| Source text |
┄┄┄┄┄┄
See original GitHub issue

Environment

Using ASP.NET Core 3.1 and Sentry.AspNetCore 3.12.3, sending events to our Sentry SaaS account.

Steps to Reproduce

Send an event to Sentry after having performed an HTTP request with a System.Net.Http.HttpClient, with global default log level of Information and Sentry breadcrumbs enabled at the Information level.

Expected Result

All information logs are included in the event, including the request / response information logs from System.Net.Http.HttpClient (request method / URL, response code).

Actual Result

System.* / Microsoft.* logs appear to be excluded from breadcrumbs. Other information logs are correctly included (application and third party libraries). System.* / Microsoft.* logs are correctly displayed in the console when running locally with the same appsettings.json.

Is this normal behavior (e.g. to avoid overloading the breacrumbs array)? Some of these logs are pretty useful to perform diagnostics.

Issue Analytics

  • State:open
  • Created 2 years ago
  • Comments:9 (4 by maintainers)

github_iconTop GitHub Comments

1reaction
madmoxcommented, Mar 16, 2022

Making this breaking change would likely have other unintended side effects, such as long trails of breadcrumbs and other events that should have been discarded.

This remark of yours is important in my opinion. If these use cases exist, wouldn’t there be applications where you want both behaviors? i.e. drop undesired events unrelated to the error (I still have to find a use case), and include others (like the HTTP client logs in my client example). It’s the whole “dropping child logging scopes” that I don’t understand and that should be questioned in the first place - I think.
┄┄┄┄┄┄
| Information supplied |
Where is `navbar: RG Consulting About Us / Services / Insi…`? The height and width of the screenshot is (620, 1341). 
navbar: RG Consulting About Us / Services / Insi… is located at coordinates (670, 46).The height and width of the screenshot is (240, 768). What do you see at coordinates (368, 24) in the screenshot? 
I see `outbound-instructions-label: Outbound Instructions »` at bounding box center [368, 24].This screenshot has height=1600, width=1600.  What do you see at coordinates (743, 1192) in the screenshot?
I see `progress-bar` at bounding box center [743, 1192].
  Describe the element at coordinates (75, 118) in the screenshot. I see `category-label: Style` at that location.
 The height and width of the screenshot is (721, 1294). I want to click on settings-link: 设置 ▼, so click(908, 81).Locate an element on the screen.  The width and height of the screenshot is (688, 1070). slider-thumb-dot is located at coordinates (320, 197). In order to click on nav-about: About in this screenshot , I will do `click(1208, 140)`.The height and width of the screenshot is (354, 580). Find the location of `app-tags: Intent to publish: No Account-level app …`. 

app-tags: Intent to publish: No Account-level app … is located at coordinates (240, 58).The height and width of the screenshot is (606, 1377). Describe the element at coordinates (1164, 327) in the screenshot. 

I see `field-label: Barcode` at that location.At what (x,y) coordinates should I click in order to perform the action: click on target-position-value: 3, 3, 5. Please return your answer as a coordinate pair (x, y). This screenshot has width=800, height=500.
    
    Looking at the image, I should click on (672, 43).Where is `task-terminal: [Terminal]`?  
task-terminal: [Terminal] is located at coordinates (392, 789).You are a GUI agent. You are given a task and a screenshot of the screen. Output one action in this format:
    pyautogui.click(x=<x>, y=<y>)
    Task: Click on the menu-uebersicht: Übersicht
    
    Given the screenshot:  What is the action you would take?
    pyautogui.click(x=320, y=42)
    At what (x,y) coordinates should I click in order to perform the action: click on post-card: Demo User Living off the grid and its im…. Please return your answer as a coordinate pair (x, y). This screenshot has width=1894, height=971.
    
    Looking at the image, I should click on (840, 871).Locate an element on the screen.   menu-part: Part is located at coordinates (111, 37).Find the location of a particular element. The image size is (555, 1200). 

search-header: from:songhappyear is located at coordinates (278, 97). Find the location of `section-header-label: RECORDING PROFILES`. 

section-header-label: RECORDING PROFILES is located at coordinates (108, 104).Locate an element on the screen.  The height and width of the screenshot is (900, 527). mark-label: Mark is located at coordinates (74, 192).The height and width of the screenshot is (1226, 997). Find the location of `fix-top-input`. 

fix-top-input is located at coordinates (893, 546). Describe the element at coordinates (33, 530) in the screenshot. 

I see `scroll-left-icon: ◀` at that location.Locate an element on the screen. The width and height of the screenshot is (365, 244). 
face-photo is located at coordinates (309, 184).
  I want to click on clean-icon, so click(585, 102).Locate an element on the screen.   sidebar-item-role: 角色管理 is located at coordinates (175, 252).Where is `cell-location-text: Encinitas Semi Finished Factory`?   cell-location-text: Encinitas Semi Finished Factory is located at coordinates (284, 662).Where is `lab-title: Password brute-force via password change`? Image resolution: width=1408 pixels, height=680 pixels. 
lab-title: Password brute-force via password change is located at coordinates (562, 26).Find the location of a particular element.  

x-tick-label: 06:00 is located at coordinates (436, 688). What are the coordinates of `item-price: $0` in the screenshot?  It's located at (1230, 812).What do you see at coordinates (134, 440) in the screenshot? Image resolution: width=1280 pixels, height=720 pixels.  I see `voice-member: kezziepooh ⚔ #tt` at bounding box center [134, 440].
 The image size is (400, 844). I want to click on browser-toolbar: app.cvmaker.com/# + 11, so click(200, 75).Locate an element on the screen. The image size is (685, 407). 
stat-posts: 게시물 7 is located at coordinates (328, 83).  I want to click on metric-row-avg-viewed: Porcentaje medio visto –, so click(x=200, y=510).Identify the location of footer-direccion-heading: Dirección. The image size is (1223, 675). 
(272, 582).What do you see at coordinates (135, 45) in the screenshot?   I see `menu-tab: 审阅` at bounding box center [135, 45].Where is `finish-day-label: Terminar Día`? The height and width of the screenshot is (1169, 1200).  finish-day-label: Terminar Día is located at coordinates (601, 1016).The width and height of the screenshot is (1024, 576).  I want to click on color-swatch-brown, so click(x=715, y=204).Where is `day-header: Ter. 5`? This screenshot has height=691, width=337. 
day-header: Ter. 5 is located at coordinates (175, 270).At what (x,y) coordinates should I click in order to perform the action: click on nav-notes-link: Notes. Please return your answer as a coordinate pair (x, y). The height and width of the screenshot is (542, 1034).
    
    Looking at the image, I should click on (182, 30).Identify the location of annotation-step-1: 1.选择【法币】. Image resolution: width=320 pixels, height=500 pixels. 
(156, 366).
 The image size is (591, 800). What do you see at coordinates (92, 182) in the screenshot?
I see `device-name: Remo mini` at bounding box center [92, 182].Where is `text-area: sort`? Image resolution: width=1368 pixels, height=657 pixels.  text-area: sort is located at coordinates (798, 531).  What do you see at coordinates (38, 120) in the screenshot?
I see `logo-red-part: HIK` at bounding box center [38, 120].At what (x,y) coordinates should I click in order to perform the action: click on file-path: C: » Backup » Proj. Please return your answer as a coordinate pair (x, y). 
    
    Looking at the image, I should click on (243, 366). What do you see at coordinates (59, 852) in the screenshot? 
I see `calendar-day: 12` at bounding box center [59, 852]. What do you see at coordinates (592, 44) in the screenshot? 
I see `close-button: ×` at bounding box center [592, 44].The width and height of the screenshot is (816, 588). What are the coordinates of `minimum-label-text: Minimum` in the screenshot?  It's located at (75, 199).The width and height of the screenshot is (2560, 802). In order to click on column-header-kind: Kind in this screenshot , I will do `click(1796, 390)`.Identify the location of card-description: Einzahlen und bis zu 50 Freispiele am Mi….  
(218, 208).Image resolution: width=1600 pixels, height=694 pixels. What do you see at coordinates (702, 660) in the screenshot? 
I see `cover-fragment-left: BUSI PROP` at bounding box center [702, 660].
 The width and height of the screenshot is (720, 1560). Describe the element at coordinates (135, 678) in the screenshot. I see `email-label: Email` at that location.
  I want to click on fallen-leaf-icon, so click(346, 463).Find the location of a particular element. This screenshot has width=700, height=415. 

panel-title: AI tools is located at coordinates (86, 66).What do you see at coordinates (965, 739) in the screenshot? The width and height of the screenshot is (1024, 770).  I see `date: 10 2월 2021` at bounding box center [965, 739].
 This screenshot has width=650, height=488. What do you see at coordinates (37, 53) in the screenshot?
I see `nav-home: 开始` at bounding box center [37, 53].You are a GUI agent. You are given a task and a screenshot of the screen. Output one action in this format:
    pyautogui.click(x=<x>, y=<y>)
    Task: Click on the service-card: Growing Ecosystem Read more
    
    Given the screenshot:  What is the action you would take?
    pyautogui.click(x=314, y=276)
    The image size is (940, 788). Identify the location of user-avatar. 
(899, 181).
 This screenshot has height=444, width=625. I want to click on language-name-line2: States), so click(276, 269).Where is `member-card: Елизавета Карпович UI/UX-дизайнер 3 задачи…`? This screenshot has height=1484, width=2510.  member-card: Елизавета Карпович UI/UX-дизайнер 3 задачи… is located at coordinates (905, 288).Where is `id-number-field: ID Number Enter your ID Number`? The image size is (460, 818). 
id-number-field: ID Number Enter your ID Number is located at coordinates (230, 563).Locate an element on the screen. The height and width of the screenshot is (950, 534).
┄┄┄┄┄┄
| Actions to take |
1: Please rewrite the GitHub issue starting at "Actual Result" and ending at "(4 by maintainers)", with "console" changed to "terminal".
2: Answer these from the GitHub issue:
(a) Which version of Sentry.AspNetCore is used?
(b) How many comments does the issue have, and how many of them are by maintainers?
(c) On what date did madmox comment?
The records come from a different source than the GitHub issue.

| Outputs in order |
1:
Actual Result

System.* / Microsoft.* logs appear to be excluded from breadcrumbs. Other information logs are correctly included (application and third party libraries). System.* / Microsoft.* logs are correctly displayed in the terminal when running locally with the same appsettings.json.

Is this normal behavior (e.g. to avoid overloading the breacrumbs array)? Some of these logs are pretty useful to perform diagnostics.

Issue Analytics

  • State:open
  • Created 2 years ago
  • Comments:9 (4 by maintainers)

2:
(a) 3.12.3
(b) 9 comments, 4 by maintainers
(c) Mar 16, 2022